En solo una década o así, el thatcherismo había cambiado completamente el modo en que se veía la clase. Se adulaba a los ricos. Ahora se animaba a todos a ascender socialmente y a definirse por cuánto poseían. Los pobres o desempleados solo podían culparse a sí mismos. Los pilares tradicionales de la clase obrera británica se habían hecho añicos. Ser de clase obrera ya no era algo de lo que enorgullecerse, ni mucho que celebrar. Los viejos valores de la clase obrera, como la solidaridad, fueron sustituidos por un feroz individualismo. (p. 91)
«De la «sal de la tierra» a escoria de la tierra» (p. 92).
«Con tanta confusión sobre la clase social, ¿qué significa ser de clase trabajadora?», se pregunta Jones algo más adelante. Unas décadas atrás se definía por la sensación de pertenencia: uno nacía obrero y, aunque alcanzase mejores cotas de bienestar, podía seguir identificándose como un obrero. A medida que se han ido cerrando las fábricas y se ha desplazado el trabajo hacia sectores terciarios, esta sensación se ha perdido, amén de la progresiva debilitación de los sindicatos o la disgregación a que obliga el precio de las viviendas. Tampoco criterios como el salario sirven para clasificar quién es o deja de ser obrero; en época de burbuja inmobiliaria, por ejemplo, ganaba mucho más un albañil o yesero que un médico por cuenta ajena. Entonces, ¿es el criterio de posesión de los medios de producción?

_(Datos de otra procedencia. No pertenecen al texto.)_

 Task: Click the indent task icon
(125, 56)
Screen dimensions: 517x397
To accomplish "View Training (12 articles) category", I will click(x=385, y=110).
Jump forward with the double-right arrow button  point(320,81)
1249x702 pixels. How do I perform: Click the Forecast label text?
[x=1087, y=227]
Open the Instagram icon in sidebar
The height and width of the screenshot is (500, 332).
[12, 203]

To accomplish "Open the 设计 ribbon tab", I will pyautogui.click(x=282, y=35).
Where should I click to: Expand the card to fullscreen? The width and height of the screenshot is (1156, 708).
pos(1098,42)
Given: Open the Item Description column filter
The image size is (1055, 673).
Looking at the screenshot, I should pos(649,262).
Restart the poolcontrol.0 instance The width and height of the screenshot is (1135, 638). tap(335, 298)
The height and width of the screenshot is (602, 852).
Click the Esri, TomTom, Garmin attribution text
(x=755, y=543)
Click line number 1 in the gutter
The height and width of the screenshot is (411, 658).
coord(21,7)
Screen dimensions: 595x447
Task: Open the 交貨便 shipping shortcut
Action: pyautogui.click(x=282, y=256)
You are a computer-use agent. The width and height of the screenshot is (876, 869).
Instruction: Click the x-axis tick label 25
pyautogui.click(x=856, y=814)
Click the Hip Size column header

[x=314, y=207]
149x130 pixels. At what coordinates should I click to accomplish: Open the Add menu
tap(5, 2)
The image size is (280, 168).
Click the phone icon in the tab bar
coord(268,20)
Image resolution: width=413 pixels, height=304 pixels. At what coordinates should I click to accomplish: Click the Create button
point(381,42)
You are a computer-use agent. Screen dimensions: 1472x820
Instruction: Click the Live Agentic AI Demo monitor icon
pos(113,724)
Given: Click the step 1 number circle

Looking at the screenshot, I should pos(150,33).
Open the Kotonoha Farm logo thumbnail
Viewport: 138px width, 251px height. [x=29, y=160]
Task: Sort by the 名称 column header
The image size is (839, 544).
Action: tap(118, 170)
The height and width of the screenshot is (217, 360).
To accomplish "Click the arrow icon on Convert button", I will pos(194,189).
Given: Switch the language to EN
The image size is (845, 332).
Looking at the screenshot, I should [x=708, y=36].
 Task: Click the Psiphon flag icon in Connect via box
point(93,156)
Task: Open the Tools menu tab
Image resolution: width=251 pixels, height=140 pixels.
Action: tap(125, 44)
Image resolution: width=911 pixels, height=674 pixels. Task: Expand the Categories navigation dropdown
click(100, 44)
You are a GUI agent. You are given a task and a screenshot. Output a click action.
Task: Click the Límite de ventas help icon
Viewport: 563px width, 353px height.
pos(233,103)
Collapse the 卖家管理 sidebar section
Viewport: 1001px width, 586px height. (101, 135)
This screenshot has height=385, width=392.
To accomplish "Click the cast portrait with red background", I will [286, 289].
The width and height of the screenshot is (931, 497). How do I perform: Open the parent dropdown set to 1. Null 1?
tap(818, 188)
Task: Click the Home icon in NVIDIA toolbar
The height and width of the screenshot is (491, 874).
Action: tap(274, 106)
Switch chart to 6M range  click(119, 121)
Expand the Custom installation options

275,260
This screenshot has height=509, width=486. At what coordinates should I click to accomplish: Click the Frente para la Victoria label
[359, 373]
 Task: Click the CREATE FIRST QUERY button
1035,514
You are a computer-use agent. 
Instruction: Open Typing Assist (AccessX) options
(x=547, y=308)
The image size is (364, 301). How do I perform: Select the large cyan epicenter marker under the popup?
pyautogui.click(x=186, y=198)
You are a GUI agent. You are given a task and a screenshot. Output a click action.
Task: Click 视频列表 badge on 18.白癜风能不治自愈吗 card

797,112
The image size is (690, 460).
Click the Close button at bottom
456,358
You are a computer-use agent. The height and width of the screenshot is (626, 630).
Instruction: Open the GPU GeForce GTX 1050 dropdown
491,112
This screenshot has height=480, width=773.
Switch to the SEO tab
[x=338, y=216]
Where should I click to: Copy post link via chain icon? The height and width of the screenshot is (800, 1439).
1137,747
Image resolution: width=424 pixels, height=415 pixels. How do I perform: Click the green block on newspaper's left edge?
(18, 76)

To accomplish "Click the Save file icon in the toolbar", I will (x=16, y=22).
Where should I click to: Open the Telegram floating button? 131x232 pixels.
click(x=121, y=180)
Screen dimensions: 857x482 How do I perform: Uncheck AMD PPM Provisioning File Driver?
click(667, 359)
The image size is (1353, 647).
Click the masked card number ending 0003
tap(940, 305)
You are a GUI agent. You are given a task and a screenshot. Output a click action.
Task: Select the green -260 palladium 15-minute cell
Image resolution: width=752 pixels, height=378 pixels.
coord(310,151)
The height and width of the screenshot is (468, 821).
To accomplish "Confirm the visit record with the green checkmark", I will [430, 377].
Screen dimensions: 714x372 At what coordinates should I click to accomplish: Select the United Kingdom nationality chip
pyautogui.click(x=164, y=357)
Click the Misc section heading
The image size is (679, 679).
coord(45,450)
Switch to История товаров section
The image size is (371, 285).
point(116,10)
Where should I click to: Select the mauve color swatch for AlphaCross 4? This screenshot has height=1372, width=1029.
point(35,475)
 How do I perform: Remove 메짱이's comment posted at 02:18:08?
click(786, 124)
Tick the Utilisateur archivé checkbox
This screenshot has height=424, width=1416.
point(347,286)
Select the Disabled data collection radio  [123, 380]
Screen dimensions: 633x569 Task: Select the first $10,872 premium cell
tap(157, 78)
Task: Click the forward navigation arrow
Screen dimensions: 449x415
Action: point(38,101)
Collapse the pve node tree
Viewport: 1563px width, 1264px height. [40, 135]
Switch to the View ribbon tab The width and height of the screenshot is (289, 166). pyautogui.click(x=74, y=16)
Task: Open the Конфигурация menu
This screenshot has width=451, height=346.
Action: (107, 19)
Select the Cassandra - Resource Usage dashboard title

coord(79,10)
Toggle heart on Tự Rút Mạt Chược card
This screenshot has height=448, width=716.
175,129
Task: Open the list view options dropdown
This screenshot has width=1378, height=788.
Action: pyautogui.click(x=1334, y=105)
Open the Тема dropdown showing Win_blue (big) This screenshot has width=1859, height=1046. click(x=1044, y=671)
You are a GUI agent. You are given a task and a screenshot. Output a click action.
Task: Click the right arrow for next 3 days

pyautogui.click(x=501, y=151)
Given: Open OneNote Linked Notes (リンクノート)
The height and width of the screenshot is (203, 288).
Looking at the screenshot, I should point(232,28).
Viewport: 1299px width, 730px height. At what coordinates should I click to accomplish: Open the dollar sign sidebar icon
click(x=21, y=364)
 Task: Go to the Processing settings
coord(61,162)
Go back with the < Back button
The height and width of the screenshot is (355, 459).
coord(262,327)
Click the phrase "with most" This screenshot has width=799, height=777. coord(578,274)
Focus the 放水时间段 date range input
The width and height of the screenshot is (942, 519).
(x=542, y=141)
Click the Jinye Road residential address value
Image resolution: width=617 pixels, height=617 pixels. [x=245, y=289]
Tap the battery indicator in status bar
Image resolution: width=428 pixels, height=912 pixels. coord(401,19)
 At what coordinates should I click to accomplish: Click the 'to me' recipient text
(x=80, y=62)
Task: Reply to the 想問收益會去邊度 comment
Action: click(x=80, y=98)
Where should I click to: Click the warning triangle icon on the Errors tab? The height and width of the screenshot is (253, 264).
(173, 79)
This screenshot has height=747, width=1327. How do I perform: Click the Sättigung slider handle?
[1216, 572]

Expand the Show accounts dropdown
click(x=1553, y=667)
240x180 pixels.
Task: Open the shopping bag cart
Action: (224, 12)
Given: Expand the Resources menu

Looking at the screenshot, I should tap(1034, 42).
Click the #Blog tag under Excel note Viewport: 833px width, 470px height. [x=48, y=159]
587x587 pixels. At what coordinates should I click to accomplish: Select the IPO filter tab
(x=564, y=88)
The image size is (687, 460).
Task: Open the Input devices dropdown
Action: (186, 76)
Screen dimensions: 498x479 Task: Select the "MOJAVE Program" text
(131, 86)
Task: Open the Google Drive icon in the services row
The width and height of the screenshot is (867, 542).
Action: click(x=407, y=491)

El importante matiz que hay que añadir es: no sólo los que venden su trabajo, sino los que carecen de autonomía o control sobre ese trabajo. Tanto un catedrático como el empleado de una tienda deben trabajar para sobrevivir, pero un catedrático tiene un poder enorme sobre su actividad cotidiana, y un dependiente no. (p. 177)
Sea como sea, y sin que la definición acabe de ser satisfactoria, en Gran Bretaña hay «más de ocho millones de trabajadores manuales y otros ocho millones que son administrativos, secretarias o tienen otros empleos de servicio al consumidor»; y esta cantidad, que suma más de la mitad de la población activa, son obreros, aunque no se use esa palabra.
Se da otro factor en el empleo: cada vez hay extremos más abombados y menos espacio en el centro. Existen grandes directivos y ejecutivos con sueldos que no dejan de crecer y empleos manufactureros mal pagados que van siendo progresivamente substituidos por trabajos peor pagados en el sector servicios; Jones lo llama «economía tipo reloj de arena».
En 1979, Gran Bretaña era una de las sociedades más igualitarias de Occidente. Después de tres décadas de thatcherismo, ahora es una de las menos igualitarias. Londres es una de las ciudades con más desigualdades del planeta: el 10% más pudiente acumula 273 veces más riqueza que el 10% más pobre. No es como París, donde los ricos se concentran en el centro y es más probable encontrar a los pobres en la banlieu. En Londres, los ricos y los pobres pueden vivir casi uno encima del otro. Los menos afortunados pueden ver a diario lo que nunca tendrán. (p. 339)
Es por ello que los disturbios de ese año, como sucedió con la quema de coches en París o con tantos otros a lo largo de Europa, ocasionados por una juventud frustrada por la crisis-estafa de 2008, sin un futuro a la vista, sin capacidad para huir de su situación, se dedicaran a saquear las tiendas en las que podían conseguir este tipo de objetos: bambas de marca, ropa deportiva; lo que anhelan pero no pueden conseguir en el día a día.
Chavs. La demonización de la clase obrera acaba con una nota de esperanza; no en vano, 2011 fue un año de protestas y de movilizaciones: las primaveras árabes, los indignados en España, Occupy Wall Street y tantos otros; una década después, sin embargo, parece que los efectos de todo aquello fueron bastante limitados en el tiempo.